### About this exercise
The first line of the data below and every line after it, through the one with "Given: Open the Ferramentas menu", must be transcribed without change.

-------- Extracted material

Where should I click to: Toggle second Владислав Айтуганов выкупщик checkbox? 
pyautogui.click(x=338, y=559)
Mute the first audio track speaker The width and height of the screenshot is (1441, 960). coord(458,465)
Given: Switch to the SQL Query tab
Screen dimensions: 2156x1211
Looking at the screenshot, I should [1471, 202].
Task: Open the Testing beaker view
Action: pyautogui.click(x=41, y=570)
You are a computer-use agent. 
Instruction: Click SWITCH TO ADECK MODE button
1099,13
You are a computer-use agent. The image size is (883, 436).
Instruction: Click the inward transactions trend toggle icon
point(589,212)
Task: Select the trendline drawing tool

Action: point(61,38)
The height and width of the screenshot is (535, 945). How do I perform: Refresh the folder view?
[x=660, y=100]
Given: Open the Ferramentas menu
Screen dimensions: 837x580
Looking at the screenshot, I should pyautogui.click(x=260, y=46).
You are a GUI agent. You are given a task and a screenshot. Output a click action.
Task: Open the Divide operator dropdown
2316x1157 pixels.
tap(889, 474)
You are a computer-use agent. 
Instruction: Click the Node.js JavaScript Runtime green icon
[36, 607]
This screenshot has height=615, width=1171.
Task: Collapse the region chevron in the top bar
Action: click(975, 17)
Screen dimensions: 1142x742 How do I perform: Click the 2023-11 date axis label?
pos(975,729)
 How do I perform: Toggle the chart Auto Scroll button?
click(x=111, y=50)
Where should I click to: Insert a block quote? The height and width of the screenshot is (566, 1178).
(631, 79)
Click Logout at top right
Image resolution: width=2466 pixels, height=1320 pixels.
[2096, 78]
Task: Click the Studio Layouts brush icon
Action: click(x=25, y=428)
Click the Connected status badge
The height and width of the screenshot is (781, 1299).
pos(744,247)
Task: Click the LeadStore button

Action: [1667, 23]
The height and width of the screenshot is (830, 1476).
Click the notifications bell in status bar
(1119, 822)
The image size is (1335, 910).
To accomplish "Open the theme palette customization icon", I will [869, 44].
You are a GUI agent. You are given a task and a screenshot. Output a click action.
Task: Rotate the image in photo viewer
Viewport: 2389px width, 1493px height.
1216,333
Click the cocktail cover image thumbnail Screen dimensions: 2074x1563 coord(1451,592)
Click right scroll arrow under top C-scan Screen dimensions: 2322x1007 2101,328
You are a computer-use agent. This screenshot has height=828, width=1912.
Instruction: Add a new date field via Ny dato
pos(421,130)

----------------

### Result below
Where should I click to: Toggle second Владислав Айтуганов выкупщик checkbox? 
pyautogui.click(x=338, y=559)
Mute the first audio track speaker The width and height of the screenshot is (1441, 960). coord(458,465)
Given: Switch to the SQL Query tab
Screen dimensions: 2156x1211
Looking at the screenshot, I should [1471, 202].
Task: Open the Testing beaker view
Action: pyautogui.click(x=41, y=570)
You are a computer-use agent. 
Instruction: Click SWITCH TO ADECK MODE button
1099,13
You are a computer-use agent. The image size is (883, 436).
Instruction: Click the inward transactions trend toggle icon
point(589,212)
Task: Select the trendline drawing tool

Action: point(61,38)
The height and width of the screenshot is (535, 945). How do I perform: Refresh the folder view?
[x=660, y=100]
Given: Open the Ferramentas menu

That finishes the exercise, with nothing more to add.